We have all been aghast at the way our leaders have behaved in recent years.

Admittedly a few politicians have been jailed and a few more have lost their seats as a result of the Parliamentary expenses scandal.

But most of them got away with what, in other walks of life, would have been treated as fraud.

Our MPs may think the rest of us have forgiven and forgotten their systematic milking of the taxpayer. They would be wrong. Their greed is not to be dismissed lightly.

The bankers are, of course, an even more hideous example of how the law-abiding, tax-paying majority are treated as mugs.

The collective greed of top bankers brought the Western world to the brink of ruin. We will be paying the horrendous price for their folly for decades ahead.

We have had to come to their rescue – and it's not just the banks we now own which have been bailed out. They all needed our money to keep them alive.

Yet these masters of the universe, the untouchables at the very top, continue to trouser vast sums of money the rest of us can only dream about.

How do they manage to get away with it? Why is nobody answerable? How come bankers don't go to jail?

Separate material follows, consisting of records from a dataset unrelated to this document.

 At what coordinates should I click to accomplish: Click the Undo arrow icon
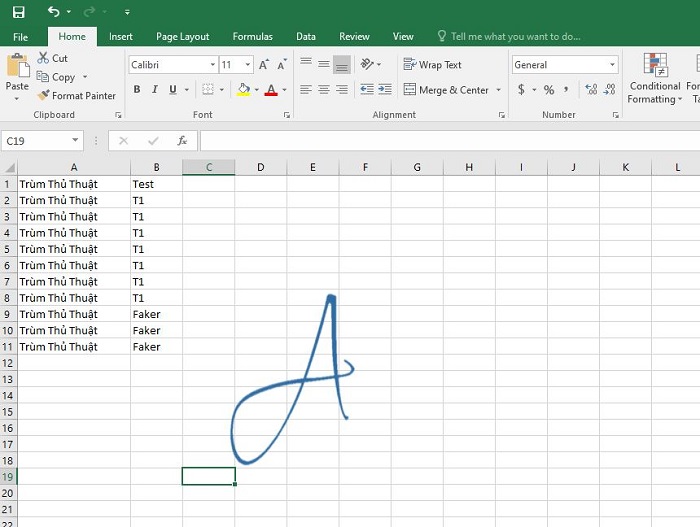click(53, 12)
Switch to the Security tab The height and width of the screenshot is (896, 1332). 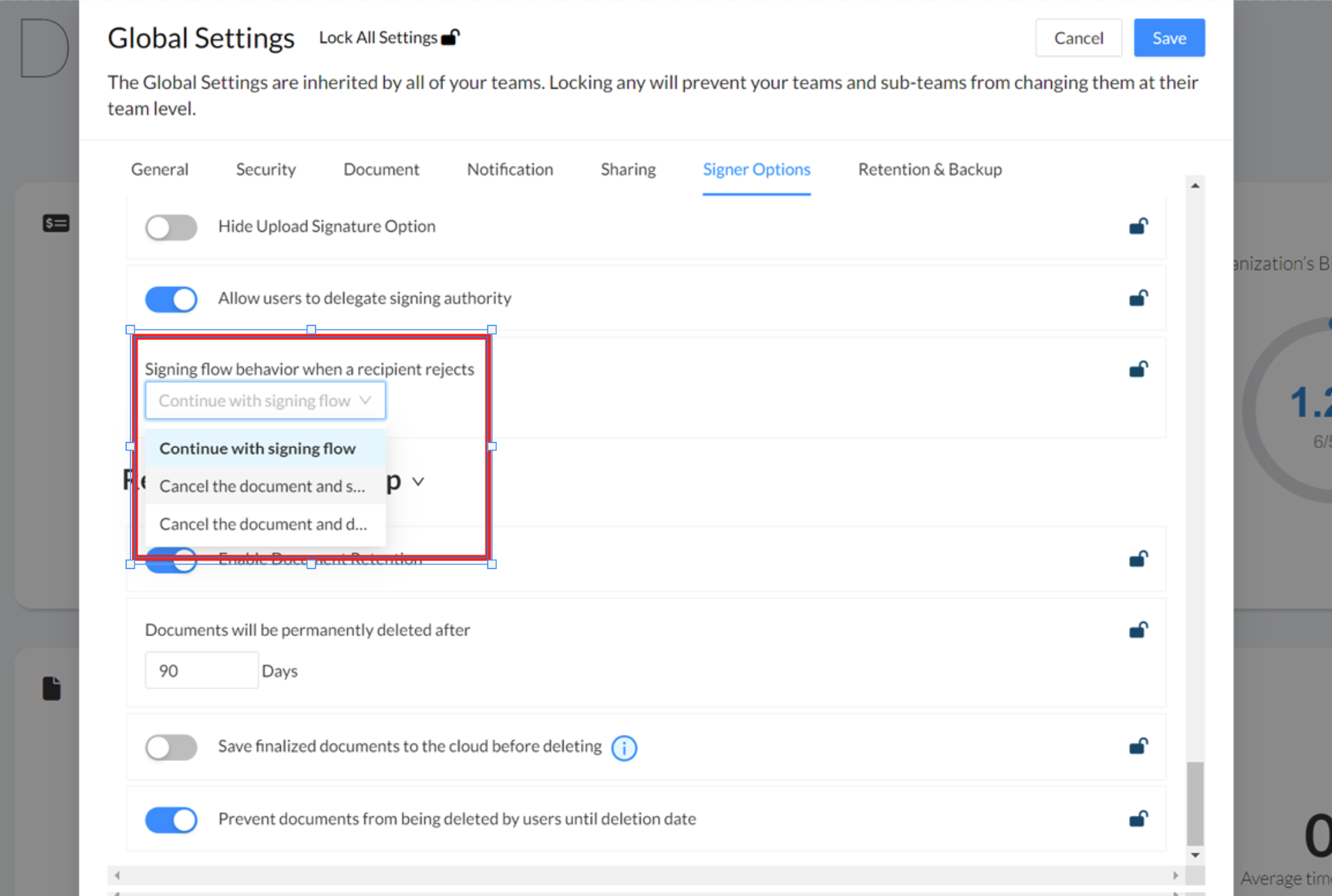coord(265,169)
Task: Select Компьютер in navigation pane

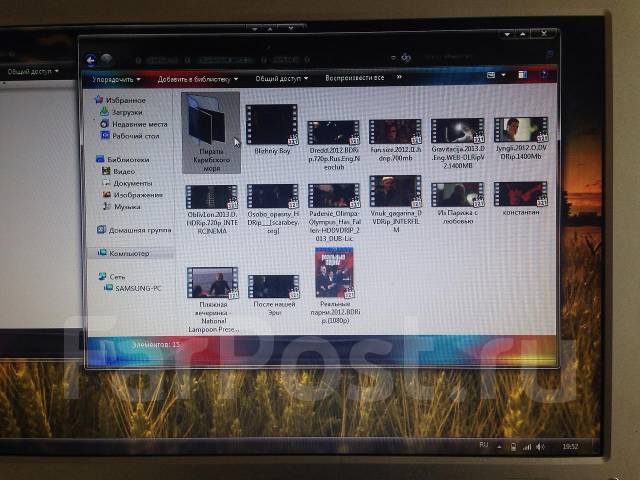Action: (103, 253)
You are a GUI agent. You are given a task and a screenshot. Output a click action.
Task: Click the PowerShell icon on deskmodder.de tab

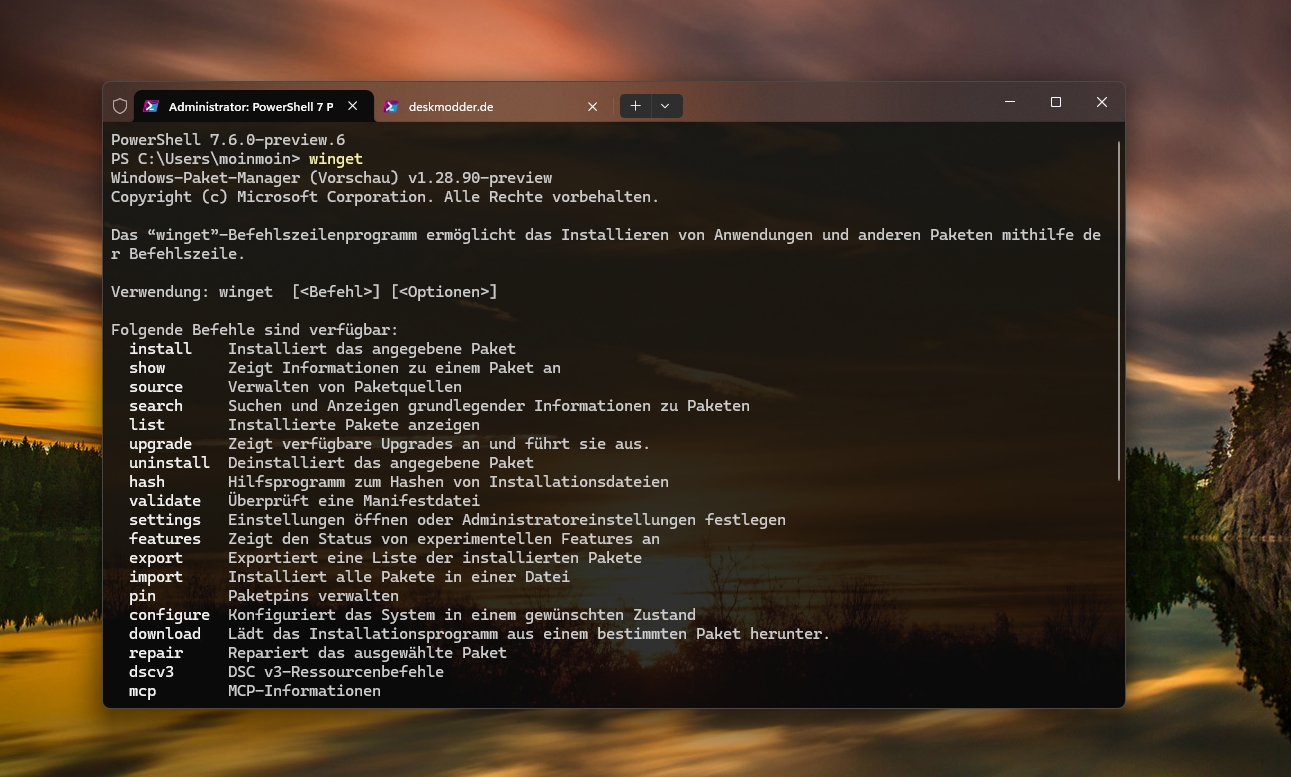click(x=391, y=106)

When confronted by so much gross and offensive injustice, it's not surprising the least well-off decide to take what they can when they can.

Isn't that what greedy MPs and bankers have been doing for years?

The differences are obvious. Some greed is entirely legal – the bankers, it seems, have not broken any laws. They are simply offending against what most of us see as fair, reasonable, moral and decent.

Some greed you can get away with simply by filling in a few expenses forms. There's no threat to life or limb. Nobody's hurt.

Young, ill-educated, badly brought-up thugs have no opportunity for subtle forms of greed. Their only option is the smash-and-grab raid.

It's criminal. It's wrong. We must crack down hard on them. But is it really such a shock when they have before them every day the example of their supposed betters?

Back in the 1980s, many people subscribed to the mantra "greed is good" even though the phrase originated in the film “Wall Street” and we were supposed to be shocked by such sentiments.

It seems the idea never really went away but there is a vast difference between hard-earned wealth and the bung-and-bonus culture which created this recession and destroyed our faith in politicians.

People who work hard, build businesses and create jobs are making the rest of us richer. They’re not greedy – they’re saviours of the economy.

But when the courts are handing out jail sentences of up to four years for a couple of kids posting some fatuous message on Facebook, it beggars belief that the people who ran our banks have got away with it.

The looters are being punished for their greed but most MPs got away with theirs while the people who created the greatest global recession in history are still making money hand over fist.

I don’t condone greedy looters but we all know where they took their inspiration from.

Of course, everyone is equal in the eyes of the law but, as Bob Geldof said: “Justice isn’t blind, it just looks the other way.”